» Questions on the material
A. In the Twin Rocks Trading Post extract, when does the store start closing on Sundays?
B. Extend the Twin Rocks Trading Post extract by writing what comes after its final sentence.

(Beginning of Extract)

Once in a while we have visitors to Twin Rocks Trading Post who say things like, "Wow, I am glad I finally caught you open. I have been here several times and you are always closed." Since our official hours are long, and we are usually here early and late, I always wonder how these people consistently arrive when we are closed.
During the winter, traffic through the store slows dramatically, so in late October or early November we begin closing on Sundays. A while back, I was out washing the old Ford on the pad next to the trading post when Nellie Tsosie drove up in a large Dodge Ram truck pulling a horse trailer. Nellie is the purveyor of Natural Pinon Cream, that magical, mystical stuff Duke maintained can cure any ailment and make you younger, smarter, and sexier. Duke told everybody all it takes to turn your life around is a little dab on your toast each morning. Our patrons often wondered whether it is worth a try, and I was required to give them a wink and explain that Duke was really just joking, the bread is not necessary. Just a spoonful of piñon helps the . . . . Well, you know.

(End of Extract)
(Beginning of Information provided)

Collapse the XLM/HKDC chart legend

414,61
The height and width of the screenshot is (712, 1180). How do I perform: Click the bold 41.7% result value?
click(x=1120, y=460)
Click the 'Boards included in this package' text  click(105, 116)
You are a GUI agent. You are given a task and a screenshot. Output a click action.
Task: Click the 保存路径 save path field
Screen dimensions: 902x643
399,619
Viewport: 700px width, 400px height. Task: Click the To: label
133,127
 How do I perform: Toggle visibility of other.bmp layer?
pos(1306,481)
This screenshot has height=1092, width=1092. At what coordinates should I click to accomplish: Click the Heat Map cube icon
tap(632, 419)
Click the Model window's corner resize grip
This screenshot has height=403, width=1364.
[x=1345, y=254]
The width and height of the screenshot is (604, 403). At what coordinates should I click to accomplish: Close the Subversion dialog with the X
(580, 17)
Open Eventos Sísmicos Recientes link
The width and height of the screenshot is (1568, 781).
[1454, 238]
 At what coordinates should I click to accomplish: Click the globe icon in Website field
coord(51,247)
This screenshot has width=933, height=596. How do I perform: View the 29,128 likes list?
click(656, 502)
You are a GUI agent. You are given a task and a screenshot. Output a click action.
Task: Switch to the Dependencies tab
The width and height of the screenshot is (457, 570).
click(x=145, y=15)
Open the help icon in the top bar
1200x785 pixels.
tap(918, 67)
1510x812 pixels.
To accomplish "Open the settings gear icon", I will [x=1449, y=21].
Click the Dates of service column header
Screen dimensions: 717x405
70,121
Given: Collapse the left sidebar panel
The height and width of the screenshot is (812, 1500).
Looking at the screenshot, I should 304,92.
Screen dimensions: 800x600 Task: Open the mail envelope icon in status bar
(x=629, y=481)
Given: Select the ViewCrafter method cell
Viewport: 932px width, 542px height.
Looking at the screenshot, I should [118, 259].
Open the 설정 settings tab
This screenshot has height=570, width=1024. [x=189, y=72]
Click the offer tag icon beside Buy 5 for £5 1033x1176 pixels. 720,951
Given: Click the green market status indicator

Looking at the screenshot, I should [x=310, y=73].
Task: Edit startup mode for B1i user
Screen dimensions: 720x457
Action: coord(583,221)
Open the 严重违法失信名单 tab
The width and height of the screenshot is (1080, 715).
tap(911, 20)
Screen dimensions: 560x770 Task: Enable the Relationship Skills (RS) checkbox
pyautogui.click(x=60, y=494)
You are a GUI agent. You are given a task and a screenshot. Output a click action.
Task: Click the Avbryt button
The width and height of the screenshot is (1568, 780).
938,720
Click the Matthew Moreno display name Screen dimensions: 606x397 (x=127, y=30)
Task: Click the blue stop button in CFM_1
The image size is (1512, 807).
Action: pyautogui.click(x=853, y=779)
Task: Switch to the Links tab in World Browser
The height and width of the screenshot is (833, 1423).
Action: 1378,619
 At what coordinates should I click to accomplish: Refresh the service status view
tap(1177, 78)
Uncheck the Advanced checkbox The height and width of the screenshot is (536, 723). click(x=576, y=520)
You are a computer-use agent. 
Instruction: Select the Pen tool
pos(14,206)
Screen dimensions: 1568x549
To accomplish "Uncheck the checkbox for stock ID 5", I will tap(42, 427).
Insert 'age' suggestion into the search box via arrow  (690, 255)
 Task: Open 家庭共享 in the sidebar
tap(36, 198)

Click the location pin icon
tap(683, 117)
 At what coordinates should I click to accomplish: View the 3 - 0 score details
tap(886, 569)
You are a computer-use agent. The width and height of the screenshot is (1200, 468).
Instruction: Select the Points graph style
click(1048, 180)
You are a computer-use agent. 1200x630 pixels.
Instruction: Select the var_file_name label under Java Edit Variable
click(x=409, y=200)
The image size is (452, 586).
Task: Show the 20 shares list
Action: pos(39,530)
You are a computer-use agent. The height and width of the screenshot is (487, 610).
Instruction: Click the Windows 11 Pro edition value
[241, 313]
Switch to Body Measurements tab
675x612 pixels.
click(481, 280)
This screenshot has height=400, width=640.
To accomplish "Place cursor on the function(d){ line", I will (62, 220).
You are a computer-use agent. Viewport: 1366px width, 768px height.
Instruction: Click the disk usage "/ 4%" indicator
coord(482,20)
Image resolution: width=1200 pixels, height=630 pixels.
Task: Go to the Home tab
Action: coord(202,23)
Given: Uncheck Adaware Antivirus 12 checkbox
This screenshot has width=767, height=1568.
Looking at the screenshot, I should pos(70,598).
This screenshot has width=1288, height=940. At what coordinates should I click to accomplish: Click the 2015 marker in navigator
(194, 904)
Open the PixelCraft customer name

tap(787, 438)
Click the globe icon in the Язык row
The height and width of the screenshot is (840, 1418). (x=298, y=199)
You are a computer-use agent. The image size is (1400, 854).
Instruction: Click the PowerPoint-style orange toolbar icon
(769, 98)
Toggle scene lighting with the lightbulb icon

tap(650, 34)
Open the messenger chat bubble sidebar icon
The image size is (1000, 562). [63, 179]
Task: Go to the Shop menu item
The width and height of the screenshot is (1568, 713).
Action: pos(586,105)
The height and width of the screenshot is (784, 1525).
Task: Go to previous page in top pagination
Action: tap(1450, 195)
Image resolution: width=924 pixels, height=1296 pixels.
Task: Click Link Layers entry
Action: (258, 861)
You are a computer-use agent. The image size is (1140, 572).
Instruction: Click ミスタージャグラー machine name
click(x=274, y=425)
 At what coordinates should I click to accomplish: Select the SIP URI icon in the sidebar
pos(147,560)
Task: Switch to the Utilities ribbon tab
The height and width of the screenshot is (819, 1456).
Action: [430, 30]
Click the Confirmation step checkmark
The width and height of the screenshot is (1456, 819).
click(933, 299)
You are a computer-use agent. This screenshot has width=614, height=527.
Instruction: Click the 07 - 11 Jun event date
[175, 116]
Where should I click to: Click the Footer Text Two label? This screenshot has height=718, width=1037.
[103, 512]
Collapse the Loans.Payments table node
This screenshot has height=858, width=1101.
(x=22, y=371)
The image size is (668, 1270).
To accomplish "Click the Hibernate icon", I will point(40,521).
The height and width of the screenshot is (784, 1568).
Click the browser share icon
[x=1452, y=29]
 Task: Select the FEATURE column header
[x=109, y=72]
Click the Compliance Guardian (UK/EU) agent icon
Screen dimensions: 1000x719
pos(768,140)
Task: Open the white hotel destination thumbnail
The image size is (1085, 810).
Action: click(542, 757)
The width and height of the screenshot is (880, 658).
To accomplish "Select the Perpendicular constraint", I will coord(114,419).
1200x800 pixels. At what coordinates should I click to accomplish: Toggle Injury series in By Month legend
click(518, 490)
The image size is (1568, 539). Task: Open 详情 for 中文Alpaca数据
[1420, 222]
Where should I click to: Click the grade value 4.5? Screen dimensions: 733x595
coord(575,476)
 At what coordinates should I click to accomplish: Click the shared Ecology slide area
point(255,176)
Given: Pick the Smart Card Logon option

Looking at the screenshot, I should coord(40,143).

(End of Information provided)

» Answer set
A. In late October or early November.

B.
As I scrubbed the long-neglected truck, Nellie strode up the front steps and crashed into the locked door. After coming to an abrupt stop, she looked at me and asked, "Closed?" "Yep," I explained. "Why?" she wanted to know. "Because, after taking advantage of the Navajo people all week, I need to go to church and ask forgiveness," I said. She cautiously bobbed her head, unsure whether I was serious or not, and certainly not wanting to do anything that might prejudice her chances of nailing down a sale. "Well, Grandpa always told me that the white traders who take the whole package go crazy when they get to be 55 or 60," she said. "In fact, the one down home did go crazy and moved to Mancos. You just can't always take the whole package," she continued. Nellie was working hard to get me to unlock the trading post and the checkbook. "You know how Grandma is, she always wants you to give her something extra, even after the deal is done," Nellie said. "Yes, I know, that's why I will never go crazy and will surely go straight to heaven when I die. You guys always get the best of me." She laughed out loud, knowing I was right.
All the Navajo people around here understand that I am an easy mark; so once the deal is negotiated, they ask for a set of earrings or a few dollars for gas. Nellie's explanation made me feel better, because I have always felt the reason for their requests was that they know that I am a sucker for a sad face or a good story. I now realized, it is simply a matter of tradition.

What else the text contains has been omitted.